On 6 July 2016, Public Health Minister Jane Ellison announced the introduction of HPV primary screening.


From 2003, the NHS cervical screening programme (NHSCSP) (established by Department of Health in 1988) invited women for screening by their GP every 3 years if aged 25–49, and every 5 years for women aged 50–64.

Most cervical cancers are caused by human papilloma virus (HPV). Between 2011–14, testing for HPV was only done if mild or borderline results were found using routine liquid-based cervical cytology testing. However, a growing body of research supported HPV testing as a more accurate initial screening test, with cytology testing only done if the HPV test is positive.

HPV primary screening

HPV primary screening meant that screening samples would first be tested for HPV, with cytology testing following where HPV is found.
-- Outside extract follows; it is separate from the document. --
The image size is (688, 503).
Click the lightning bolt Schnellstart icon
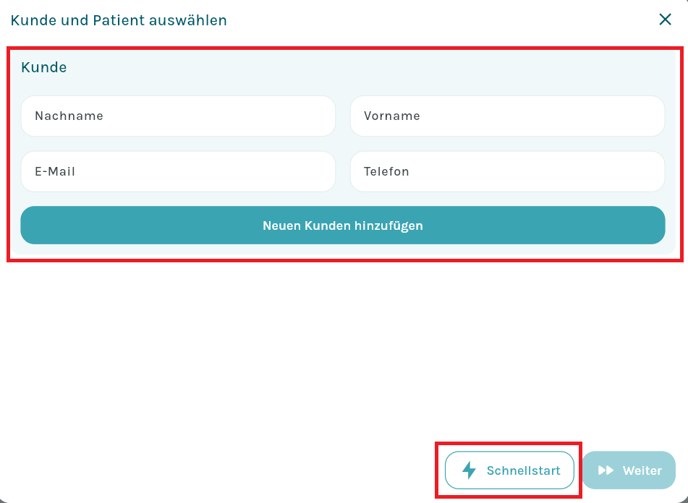(469, 470)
The announcement followed a successful pilot programme that found reductions in cancers when using HPV testing as primary screening.

Responding to the announcement of the change in screening approach, Chief Executive of Cancer Research UK Sir Harpal Kumar stated: ‘Testing first for the human papilloma virus will help prevent more cervical cancers, as it can pick up the cancer-causing infection before any abnormalities can develop in the cells.’


Coverage across the whole of England was initially planned for 2019, but the government and PHE later began referring to 2020 as the goal.

Implementing the change in testing contributed to increases in waiting times for cervical screening test results.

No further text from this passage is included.